En France, ce chiffre s’élève même à 95 %, et il n’existe que peu de possibilités d’augmenter nos capacités. RTE, le gestionnaire du réseau de transport d’électricité en France, estime que les besoins de réserves opérationnelles s’élèveront entre 4 et 9 GW en 2050 (selon les scénarios de production2), contre près de 3 GW aujourd’hui. Selon l’Agence internationale de l’énergie (AIE), les capacités mondiales de stockage doivent être multipliées par 6 entre 2023 et 20303.
FAUX – Il existe d’autres modes de stockage, notamment les batteries stationnaires, pour augmenter rapidement les capacités mondiales.

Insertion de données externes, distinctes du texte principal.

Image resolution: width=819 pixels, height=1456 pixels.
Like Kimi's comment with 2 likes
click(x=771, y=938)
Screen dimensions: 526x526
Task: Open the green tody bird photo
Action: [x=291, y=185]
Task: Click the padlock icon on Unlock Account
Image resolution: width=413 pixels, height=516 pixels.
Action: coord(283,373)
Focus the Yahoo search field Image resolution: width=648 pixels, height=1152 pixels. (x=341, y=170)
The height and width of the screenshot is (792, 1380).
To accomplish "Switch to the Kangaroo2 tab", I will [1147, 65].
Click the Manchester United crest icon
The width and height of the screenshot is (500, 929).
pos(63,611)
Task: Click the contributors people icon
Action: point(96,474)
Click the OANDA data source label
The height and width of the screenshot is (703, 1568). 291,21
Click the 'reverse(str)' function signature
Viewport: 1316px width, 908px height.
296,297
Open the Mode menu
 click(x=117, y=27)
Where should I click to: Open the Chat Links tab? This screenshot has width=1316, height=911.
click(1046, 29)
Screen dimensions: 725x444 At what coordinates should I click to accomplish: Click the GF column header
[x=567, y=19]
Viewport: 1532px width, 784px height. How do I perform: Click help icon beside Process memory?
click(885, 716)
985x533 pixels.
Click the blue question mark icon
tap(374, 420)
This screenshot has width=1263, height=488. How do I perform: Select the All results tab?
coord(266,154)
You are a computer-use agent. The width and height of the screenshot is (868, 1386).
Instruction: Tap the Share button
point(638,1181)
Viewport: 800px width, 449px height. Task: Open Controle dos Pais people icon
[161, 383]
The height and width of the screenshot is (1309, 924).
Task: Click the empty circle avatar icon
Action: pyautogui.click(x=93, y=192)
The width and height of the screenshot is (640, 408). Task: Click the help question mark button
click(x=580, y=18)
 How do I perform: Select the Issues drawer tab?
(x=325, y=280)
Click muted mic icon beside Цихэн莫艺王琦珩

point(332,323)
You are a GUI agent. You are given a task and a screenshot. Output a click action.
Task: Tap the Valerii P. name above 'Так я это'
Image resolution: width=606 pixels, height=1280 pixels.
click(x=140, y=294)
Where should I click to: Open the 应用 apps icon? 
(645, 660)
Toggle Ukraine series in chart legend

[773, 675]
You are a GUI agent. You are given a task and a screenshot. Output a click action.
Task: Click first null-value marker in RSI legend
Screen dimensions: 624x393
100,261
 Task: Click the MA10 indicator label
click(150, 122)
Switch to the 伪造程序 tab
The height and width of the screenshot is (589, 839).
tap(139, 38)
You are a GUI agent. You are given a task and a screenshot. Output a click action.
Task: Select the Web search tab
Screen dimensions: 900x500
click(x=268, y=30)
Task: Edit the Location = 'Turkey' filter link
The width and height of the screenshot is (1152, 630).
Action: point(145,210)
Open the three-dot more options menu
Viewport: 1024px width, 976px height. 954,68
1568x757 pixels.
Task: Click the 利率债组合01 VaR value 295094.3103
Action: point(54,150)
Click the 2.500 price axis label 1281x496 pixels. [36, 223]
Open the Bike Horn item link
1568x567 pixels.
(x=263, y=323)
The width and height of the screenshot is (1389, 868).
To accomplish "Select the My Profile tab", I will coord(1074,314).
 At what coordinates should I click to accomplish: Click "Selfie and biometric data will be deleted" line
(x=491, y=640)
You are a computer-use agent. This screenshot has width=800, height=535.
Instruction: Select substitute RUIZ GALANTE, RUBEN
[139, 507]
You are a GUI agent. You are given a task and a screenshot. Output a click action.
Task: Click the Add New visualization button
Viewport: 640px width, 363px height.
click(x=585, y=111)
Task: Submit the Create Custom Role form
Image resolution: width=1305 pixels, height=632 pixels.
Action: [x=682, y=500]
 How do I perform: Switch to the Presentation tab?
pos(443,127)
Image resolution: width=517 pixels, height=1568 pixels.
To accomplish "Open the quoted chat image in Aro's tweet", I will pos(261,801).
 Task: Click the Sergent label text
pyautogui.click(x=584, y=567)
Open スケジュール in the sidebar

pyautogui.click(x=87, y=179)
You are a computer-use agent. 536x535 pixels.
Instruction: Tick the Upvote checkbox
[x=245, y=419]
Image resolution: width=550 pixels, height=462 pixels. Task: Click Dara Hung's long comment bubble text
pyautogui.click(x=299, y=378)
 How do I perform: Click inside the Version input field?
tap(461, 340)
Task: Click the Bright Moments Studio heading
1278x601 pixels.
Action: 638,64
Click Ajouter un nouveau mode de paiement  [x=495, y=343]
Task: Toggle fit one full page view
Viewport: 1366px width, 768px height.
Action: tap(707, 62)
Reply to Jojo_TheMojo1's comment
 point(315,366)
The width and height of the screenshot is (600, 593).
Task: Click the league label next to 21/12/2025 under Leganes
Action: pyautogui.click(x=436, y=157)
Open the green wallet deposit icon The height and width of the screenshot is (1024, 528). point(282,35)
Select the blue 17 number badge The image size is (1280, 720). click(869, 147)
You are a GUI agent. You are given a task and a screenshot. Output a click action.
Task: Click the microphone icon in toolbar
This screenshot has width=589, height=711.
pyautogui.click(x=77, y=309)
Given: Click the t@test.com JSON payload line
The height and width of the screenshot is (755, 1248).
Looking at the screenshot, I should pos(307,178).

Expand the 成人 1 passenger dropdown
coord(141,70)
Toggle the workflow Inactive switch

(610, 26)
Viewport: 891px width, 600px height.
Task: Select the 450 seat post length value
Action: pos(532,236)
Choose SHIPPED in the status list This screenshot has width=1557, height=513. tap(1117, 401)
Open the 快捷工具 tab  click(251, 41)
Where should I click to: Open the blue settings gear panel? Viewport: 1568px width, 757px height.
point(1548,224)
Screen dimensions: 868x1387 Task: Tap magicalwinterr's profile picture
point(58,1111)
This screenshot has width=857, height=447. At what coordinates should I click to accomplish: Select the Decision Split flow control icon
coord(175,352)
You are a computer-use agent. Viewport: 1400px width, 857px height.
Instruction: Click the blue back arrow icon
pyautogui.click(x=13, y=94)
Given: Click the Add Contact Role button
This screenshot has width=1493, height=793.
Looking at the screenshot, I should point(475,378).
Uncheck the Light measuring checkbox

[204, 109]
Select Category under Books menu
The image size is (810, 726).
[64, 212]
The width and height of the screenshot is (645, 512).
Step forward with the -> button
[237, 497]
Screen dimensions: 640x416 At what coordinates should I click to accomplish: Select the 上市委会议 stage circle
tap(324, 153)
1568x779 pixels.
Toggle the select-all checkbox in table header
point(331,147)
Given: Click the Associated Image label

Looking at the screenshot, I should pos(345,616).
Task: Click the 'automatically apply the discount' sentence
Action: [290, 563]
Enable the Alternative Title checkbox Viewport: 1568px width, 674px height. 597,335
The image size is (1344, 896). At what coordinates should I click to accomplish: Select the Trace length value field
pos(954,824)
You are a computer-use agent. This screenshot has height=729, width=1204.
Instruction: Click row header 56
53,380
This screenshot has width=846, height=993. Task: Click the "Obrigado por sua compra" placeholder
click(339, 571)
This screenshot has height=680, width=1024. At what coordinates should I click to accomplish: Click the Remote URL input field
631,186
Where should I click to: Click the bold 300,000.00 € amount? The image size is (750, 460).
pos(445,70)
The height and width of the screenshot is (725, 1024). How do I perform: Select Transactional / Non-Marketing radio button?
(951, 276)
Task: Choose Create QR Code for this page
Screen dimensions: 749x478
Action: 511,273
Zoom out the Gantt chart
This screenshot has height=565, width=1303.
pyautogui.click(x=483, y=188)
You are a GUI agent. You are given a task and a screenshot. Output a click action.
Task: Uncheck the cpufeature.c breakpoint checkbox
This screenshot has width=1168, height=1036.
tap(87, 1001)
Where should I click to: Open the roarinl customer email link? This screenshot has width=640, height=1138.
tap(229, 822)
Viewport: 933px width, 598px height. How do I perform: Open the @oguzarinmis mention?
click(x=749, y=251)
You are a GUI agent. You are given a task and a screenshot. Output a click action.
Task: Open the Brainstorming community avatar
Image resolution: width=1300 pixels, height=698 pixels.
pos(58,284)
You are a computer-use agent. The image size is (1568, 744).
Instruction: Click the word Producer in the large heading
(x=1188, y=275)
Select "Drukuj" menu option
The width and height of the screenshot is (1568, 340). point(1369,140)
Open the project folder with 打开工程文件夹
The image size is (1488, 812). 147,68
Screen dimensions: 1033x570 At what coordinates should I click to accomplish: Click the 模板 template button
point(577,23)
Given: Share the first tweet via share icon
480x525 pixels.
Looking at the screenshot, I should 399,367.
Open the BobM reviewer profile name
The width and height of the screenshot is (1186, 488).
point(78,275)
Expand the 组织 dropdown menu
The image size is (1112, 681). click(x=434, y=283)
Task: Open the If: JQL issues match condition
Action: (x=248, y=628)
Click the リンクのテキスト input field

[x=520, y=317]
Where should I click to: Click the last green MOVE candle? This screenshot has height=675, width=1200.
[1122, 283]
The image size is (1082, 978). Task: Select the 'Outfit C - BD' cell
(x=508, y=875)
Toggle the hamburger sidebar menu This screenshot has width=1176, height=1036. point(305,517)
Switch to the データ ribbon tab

L’AIE estime que la croissance nécessaire – une multiplication par 6 d’ici 2030 – sera assurée à 90 % par les batteries stationnaires. C’est une solution mature et en pleine croissance grâce à la baisse de son coût depuis une dizaine d’années. Les batteries posent tout de même le défi de la rareté de certains matériaux critiques (cobalt, cuivre, nickel, etc.).
INCERTAIN – D’autres technologies de stockage existent ou sont en cours de développement, certaines filières pourraient se développer.
D’autres moyens de stockage existent en effet. Le stockage par air comprimé par exemple pourrait se développer : il repose sur le stockage d’air comprimé dans des cavités souterraines. Cependant, cette technologie souffre de problèmes d’efficacité – une partie de l’énergie est perdue par dissipation thermique de l’air comprimé – et la filière industrielle n’est pas mature. L’électricité peut aussi être convertie en hydrogène, c’est le power-to-gas. Mais ce mode de stockage est controversé, notamment car l’efficacité de conversion est faible (30 à 40 % dans le meilleur des cas). Enfin, l’électricité peut aussi être stockée sous forme de chaleur. On peut utiliser des fluides caloporteurs, des matériaux à changement de phase ou encore des réactions chimiques. L’intérêt de ces technologies est qu’elles peuvent permettre de stocker l’énergie à long terme, sur plusieurs saisons, contrairement aux batteries qui se déchargent rapidement. Dans cette lignée, un projet de stockage sous forme de sel hydraté va voir le jour sur le campus de l’Institut Polytechnique de Paris.
#3 Les retombées environnementales positives des énergies renouvelables sont contrebalancées par les moyens de stockage nécessaires
INCERTAIN – La production de moyens de stockage a un impact environnemental.
Bien sûr, la production de technologies de stockage a des retombées environnementales. Les STEP nécessitent la construction de barrages : des quantités de béton considérables sont produites, des vallées entières sont noyées, impactant la biodiversité et les populations locales. Les batteries contiennent de nombreux métaux dont l’on connait les retombées environnementales de l’extraction et du raffinage, et il n’existe pas encore de filière de recyclage des batteries. Mais pour évaluer si ces retombées contrebalancent les émissions de carbone évitées grâce au remplacement des énergies fossiles par des énergies renouvelables, il faudrait réaliser des analyses de cycle de vie complètes. Les énergies éoliennes et photovoltaïques ont des empreintes carbones nettement inférieures au charbon, au pétrole ou même au gaz. Il est très improbable que le stockage inverse ce bilan.
FAUX – L’utilisation des batteries usagées des véhicules électriques pour le stockage stationnaire est une solution évoquée.
Lorsque la batterie d’un véhicule électrique descend sous 80 % de sa capacité nominale, il est nécessaire de la remplacer. Il est possible de leur donner une seconde vie en les utilisant pour du stockage stationnaire d’électricité, un mode de fonctionnement qui sollicite moins la batterie. Cela améliorerait le bilan environnemental du stockage stationnaire de l’électricité. Mais cette solution reste controversée en raison d’éventuels problèmes de sécurité. Nous manquons encore de retours d’expérience sur ces batteries en fin de vie.